He lit another State Express 555 and gave one to Master Luo. Cigarette clenched between his teeth, Master Luo tinkered with the control panel, which was covered with two dozen switches. He decided to run an initial batch of rings through the assembly line, to see how they came out. At the end of the line he measured them with a digital caliper. They were 1.7 millimeters in width—far too fat for a bra ring, whose ideal thickness ranges from 1.2 to 1.3 millimeters. The nylon wasn’t melting evenly; the Machine was running too cold. Now the temperature of the assembly line wouldn’t even break 400. “Is it the weather?” Boss Gao said.

“In Guangdong during winter it was usually seventeen or eighteen degrees in the factory,” Master Luo said. He tinkered with the Machine’s gas valves, using a wrench. “Today it’s about six degrees,” he said. “Maybe that’s the difference.”

“Or it could be a problem with the gas,” Boss Gao said.

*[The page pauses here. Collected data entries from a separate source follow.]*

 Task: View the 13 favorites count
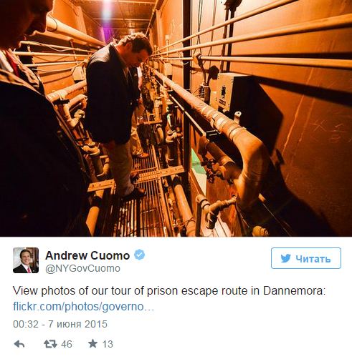pos(108,344)
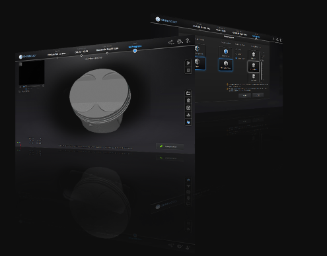Open the help question mark dropdown
Image resolution: width=327 pixels, height=256 pixels.
click(x=188, y=41)
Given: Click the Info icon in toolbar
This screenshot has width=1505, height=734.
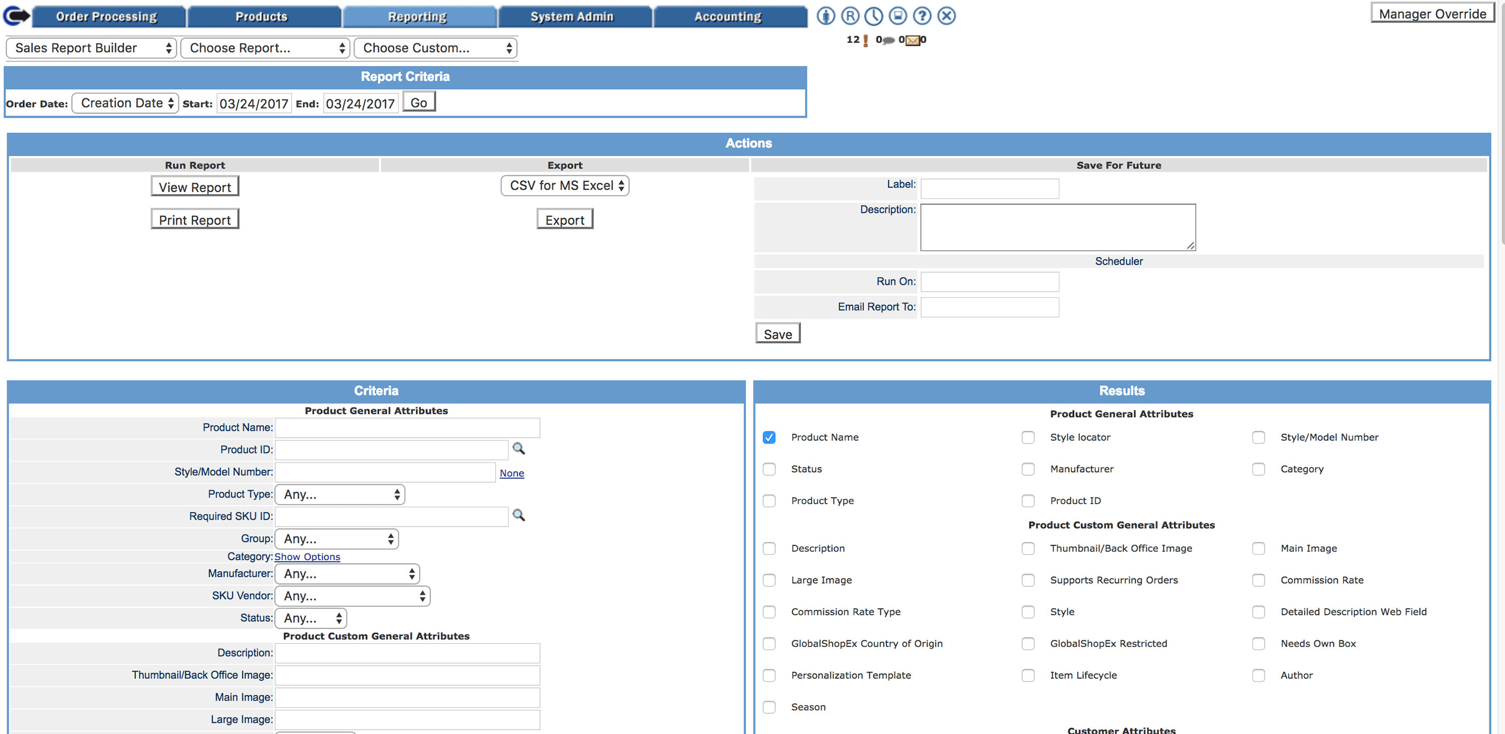Looking at the screenshot, I should click(826, 15).
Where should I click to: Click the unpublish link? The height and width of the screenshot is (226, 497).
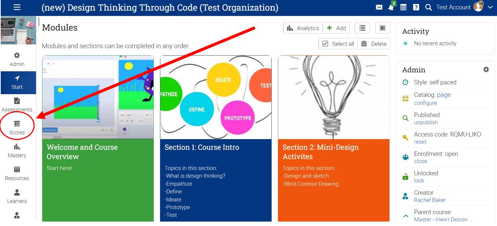[x=426, y=122]
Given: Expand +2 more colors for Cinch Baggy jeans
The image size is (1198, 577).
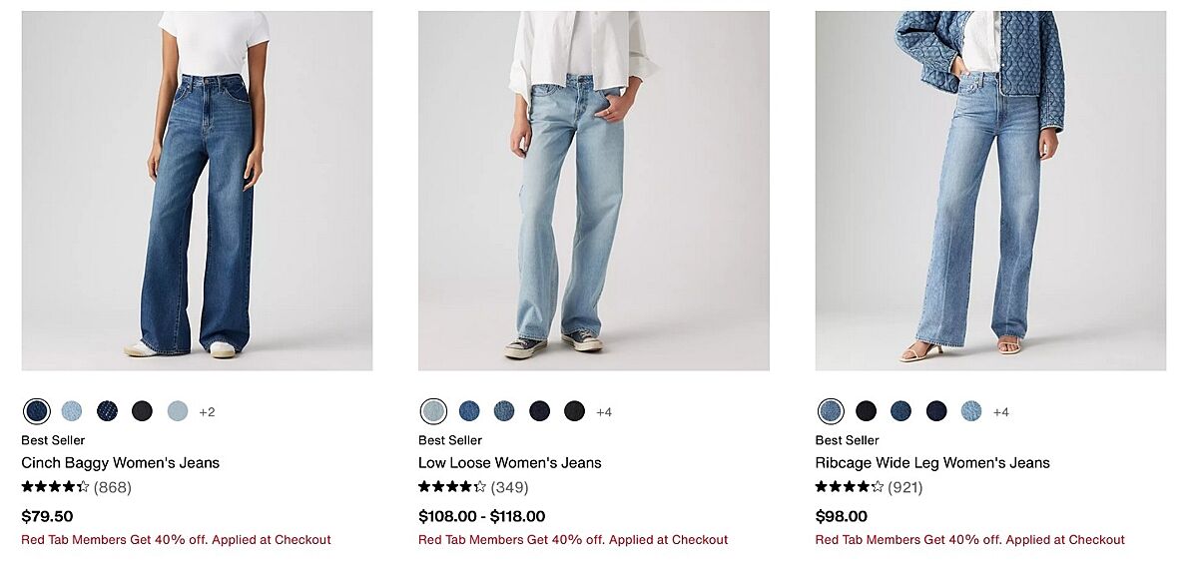Looking at the screenshot, I should click(x=207, y=412).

A half dozen natural gas canisters stood in the next room. They were four feet tall and made of metal, with rubber hoses that ran to the Machine. The men checked the connections: everything looked fine. Somebody theorized that a little movement might help. First they shook the gas canisters gently, rocking the huge tubes back and forth, but the Machine’s temperature console didn’t budge. They began to push harder. The men were still smoking and cigarettes dangled from their mouths while they clanged the metal tubes against the cement floor. Quietly, I edged toward the doorway, hoping to duck out if something blew.

“Maybe we need to heat them up,” Boss Gao said. “I’ll boil some water.” He turned on a stove in the main room and began to heat some kettles. Old Tian retrieved a stepladder and pushed it next to the gas canisters. After the water came to a boil, Boss Gao poured it into a bucket, hoisted the thing onto his shoulder, and climbed the ladder. He still had a State Express 555 cigarette clamped in his mouth. That was my final vision of Boss Gao—at that point I decided it was no longer necessary to rely on eyesight to document these proceedings. From the next room I listened to what came next.

First a great sizzling sound, like meat hitting a hot grill; then a series of splashes; finally silence. I poked my head back inside the doorway. Steam had filled the room, and the newly baptized canisters glistened under bare lightbulbs. Master Luo checked the Machine’s temperature: no change. By the end of the evening, they had been fiddling with the assembly line for nearly four hours without any progress. They theorized that the natural gas might be low quality; Boss Gao said he’d try a different supplier. But that sounded like wishful thinking, and everybody seemed reluctant to confront the most likely reason—that there was some flaw in their brand-new Machine.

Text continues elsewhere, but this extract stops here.